### Verilen Bilgiler
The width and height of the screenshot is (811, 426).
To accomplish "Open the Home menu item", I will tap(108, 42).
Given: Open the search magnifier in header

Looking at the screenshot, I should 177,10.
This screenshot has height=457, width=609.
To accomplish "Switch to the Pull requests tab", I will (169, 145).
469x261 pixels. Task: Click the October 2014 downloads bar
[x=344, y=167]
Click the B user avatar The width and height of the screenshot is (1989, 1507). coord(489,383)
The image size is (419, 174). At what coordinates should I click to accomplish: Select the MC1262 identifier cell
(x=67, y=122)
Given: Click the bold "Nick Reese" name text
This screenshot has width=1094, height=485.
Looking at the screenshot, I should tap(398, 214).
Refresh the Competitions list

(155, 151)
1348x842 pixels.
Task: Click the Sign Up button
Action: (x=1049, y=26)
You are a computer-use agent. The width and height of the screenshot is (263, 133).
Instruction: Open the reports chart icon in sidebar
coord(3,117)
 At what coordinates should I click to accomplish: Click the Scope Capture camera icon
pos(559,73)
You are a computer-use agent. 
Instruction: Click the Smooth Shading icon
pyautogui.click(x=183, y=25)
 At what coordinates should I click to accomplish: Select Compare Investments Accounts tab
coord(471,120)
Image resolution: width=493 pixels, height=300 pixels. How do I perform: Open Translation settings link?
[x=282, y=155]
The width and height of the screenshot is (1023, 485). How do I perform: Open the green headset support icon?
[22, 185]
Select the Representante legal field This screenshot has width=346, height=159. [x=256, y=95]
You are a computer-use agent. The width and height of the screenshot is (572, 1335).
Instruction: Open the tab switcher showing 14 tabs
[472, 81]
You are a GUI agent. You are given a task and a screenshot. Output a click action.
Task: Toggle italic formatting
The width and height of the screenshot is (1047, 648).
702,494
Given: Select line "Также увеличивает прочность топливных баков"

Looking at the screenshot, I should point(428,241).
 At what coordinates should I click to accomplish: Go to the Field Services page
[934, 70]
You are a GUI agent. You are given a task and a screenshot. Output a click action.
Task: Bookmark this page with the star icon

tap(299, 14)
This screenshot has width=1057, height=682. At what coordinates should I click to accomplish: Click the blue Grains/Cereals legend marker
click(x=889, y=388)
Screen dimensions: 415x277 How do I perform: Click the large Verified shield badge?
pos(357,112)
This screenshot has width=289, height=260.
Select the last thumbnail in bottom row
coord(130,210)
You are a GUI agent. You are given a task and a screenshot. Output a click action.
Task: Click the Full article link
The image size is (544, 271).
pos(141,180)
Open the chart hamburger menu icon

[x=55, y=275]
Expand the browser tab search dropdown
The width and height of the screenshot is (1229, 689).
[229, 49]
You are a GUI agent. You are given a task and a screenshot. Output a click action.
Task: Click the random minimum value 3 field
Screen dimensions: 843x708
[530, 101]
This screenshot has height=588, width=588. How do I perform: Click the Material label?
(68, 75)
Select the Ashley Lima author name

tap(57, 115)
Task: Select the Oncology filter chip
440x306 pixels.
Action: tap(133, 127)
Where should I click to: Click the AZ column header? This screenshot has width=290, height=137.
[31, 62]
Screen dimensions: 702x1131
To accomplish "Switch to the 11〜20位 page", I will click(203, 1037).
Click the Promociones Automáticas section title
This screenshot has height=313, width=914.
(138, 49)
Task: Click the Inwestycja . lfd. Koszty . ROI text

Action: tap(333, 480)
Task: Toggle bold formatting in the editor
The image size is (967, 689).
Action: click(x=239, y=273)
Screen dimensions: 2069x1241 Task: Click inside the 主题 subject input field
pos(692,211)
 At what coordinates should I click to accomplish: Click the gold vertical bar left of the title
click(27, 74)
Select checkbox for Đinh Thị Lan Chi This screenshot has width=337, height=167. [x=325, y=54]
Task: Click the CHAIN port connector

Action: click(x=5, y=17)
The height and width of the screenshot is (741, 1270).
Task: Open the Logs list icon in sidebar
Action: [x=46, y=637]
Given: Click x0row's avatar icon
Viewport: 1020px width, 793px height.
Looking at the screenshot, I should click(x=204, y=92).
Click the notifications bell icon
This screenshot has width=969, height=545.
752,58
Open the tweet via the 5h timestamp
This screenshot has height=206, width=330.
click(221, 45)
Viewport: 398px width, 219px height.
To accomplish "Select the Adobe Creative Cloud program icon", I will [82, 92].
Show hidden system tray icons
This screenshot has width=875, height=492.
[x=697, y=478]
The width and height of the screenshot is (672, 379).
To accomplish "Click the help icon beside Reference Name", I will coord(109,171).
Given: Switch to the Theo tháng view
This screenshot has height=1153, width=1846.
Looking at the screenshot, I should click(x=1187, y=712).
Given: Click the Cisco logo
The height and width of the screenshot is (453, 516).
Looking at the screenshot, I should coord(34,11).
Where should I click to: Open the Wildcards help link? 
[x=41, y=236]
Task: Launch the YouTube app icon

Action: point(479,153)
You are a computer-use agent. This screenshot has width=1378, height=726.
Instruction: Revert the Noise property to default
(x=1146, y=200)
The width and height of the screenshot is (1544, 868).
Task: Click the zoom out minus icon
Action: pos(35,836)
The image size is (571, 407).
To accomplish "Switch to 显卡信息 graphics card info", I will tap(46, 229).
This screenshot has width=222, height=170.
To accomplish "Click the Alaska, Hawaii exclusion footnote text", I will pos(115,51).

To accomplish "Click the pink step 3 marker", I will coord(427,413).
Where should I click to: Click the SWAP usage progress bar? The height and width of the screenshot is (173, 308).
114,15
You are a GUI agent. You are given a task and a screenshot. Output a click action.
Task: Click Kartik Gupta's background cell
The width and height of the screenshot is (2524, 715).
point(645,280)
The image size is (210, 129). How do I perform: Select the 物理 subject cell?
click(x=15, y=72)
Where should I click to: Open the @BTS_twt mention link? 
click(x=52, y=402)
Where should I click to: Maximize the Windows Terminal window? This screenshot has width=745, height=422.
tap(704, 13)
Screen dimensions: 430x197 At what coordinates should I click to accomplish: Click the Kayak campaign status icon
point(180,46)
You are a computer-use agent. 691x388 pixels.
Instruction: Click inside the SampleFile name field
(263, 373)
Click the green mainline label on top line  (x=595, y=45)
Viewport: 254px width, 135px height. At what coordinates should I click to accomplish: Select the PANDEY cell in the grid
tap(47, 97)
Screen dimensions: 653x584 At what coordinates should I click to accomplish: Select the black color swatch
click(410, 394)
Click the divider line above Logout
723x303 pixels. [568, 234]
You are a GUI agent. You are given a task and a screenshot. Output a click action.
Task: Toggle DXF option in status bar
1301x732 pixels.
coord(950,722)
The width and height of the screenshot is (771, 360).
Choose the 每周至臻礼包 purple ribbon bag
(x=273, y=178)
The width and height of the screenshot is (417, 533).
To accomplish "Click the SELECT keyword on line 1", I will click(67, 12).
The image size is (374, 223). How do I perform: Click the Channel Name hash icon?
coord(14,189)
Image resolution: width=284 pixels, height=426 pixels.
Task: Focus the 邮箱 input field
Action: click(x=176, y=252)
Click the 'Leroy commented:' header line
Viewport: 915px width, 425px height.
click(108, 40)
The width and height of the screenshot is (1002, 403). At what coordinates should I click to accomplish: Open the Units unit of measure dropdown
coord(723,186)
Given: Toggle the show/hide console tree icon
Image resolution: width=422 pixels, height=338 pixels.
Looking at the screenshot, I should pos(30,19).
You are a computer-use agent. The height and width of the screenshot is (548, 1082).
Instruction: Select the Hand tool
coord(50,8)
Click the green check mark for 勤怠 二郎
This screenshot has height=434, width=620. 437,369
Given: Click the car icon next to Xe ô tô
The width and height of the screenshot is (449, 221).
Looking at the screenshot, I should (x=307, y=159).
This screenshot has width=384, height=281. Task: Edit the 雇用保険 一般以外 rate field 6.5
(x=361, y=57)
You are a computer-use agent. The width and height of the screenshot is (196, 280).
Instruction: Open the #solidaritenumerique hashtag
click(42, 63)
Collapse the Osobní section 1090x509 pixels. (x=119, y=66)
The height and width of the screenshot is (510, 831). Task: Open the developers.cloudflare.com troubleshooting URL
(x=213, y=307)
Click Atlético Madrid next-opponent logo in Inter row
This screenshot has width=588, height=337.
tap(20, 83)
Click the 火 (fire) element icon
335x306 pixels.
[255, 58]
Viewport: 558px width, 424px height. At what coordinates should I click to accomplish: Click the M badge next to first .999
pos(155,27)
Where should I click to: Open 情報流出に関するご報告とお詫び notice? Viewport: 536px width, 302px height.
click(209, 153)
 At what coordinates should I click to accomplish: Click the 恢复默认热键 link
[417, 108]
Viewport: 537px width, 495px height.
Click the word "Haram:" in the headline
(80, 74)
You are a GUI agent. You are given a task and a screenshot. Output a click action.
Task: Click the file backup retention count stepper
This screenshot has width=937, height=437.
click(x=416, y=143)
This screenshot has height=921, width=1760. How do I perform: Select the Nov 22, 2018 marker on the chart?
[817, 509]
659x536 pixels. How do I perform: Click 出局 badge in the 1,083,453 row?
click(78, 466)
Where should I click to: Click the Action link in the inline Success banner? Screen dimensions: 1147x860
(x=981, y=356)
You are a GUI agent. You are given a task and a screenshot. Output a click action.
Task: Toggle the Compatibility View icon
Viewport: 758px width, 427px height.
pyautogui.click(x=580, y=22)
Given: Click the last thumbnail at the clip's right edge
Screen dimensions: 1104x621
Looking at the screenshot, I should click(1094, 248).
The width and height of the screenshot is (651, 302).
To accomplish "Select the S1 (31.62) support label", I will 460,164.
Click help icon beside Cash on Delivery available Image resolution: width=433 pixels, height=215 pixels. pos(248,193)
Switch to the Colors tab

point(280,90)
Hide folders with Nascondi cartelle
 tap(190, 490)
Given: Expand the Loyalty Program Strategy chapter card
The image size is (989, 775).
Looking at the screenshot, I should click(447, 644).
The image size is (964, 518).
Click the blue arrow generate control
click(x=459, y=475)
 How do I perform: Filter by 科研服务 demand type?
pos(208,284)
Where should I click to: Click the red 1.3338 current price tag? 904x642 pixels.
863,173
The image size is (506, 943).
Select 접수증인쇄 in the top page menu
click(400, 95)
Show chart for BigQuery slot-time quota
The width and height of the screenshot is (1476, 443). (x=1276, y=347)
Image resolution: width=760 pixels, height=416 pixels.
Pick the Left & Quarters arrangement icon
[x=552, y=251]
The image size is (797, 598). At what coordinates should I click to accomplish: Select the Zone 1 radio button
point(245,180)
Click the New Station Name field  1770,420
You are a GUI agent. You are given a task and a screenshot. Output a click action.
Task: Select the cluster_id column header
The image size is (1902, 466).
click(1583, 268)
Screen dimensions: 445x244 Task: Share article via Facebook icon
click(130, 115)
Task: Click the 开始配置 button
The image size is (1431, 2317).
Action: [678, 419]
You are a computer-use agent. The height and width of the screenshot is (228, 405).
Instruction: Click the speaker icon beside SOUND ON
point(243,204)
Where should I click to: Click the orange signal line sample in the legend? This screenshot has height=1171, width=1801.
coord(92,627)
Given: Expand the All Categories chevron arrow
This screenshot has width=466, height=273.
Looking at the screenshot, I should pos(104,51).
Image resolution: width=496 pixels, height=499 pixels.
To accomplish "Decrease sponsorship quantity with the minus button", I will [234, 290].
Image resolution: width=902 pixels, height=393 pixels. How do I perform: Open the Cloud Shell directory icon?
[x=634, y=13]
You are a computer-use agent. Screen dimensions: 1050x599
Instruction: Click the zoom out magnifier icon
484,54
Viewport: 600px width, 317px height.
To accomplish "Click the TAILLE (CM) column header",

### Görev
Materyalde "will" kelimesinin geçtiği bütün satırları bul ve bunları olduğu gibi kopyala. Büyük ve küçük harfler farklı sayılır.

### Alıştırmanın Yanıtı
To accomplish "Open the Home menu item", I will tap(108, 42).
To accomplish "Switch to the Pull requests tab", I will (169, 145).
To accomplish "Switch to the 11〜20位 page", I will click(203, 1037).
To accomplish "Select the Adobe Creative Cloud program icon", I will [82, 92].
To accomplish "Click the help icon beside Reference Name", I will coord(109,171).
To accomplish "Switch to 显卡信息 graphics card info", I will tap(46, 229).
To accomplish "Click the Alaska, Hawaii exclusion footnote text", I will pos(115,51).
To accomplish "Click the pink step 3 marker", I will coord(427,413).
To accomplish "Click the SELECT keyword on line 1", I will click(67, 12).
To accomplish "Select the S1 (31.62) support label", I will 460,164.
To accomplish "Decrease sponsorship quantity with the minus button", I will [234, 290].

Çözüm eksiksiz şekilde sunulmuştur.